Dr. Foster also agreed with Dr. Rafique’s assessment that there ought to be guidelines in place. “I think if you have inexperienced people that don’t necessarily know the risks and benefits of the different types of bags or ventilators, it may be helpful,” particularly in choosing a device for patients in whom rebreathing of carbon dioxide needs to be closely managed, patients for whom high pressures are required, and patients requiring specific O2concentrations. “The amount of blood flow to the lungs compared to the body can be altered by how much oxygen you provide to the patient,” Dr. Foster said.
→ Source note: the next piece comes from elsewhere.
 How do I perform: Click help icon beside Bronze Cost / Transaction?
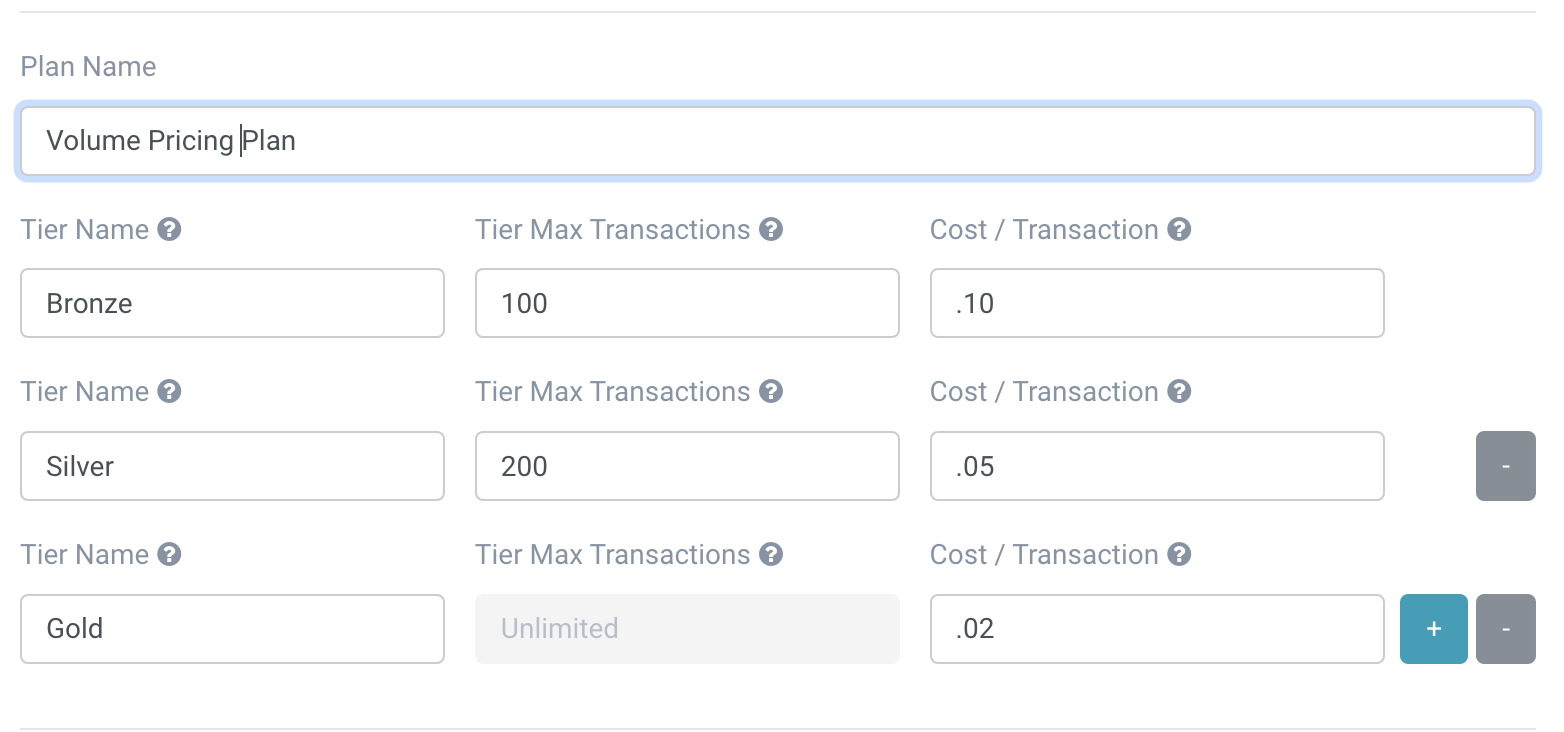pyautogui.click(x=1179, y=230)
Study Reveals a Need: A Better List!
The response to the survey was lower than he would have liked, said Muhammad Rafique, MD, associate professor in the Department of Anesthesiology at McGovern Medical School of the University of Texas Health Science Center at Houston. He noted that the percentage of directors who responded (22.83%) was on par with what can generally be expected from a cold survey. SurveyMonkey, the service used in the study, has noted that a response rate above 5% is considered fair while 10% or above is considered average, he added.
Moreover, Dr. Rafique said, the process of conducting this study alerted him to the absence of a comprehensive list of pediatric cardiac anesthesia providers. “Although we used the best available data that was out there to reach out to the whole country and Canada who do pediatric cardiac anesthesia, the list we had was in no way up-to-date or complete,” he said.
“In this day and age, we should have a database available where we can look up what people are doing at different hospitals in different states, so if we want somebody’s opinion, it is easy to find them and contact them.”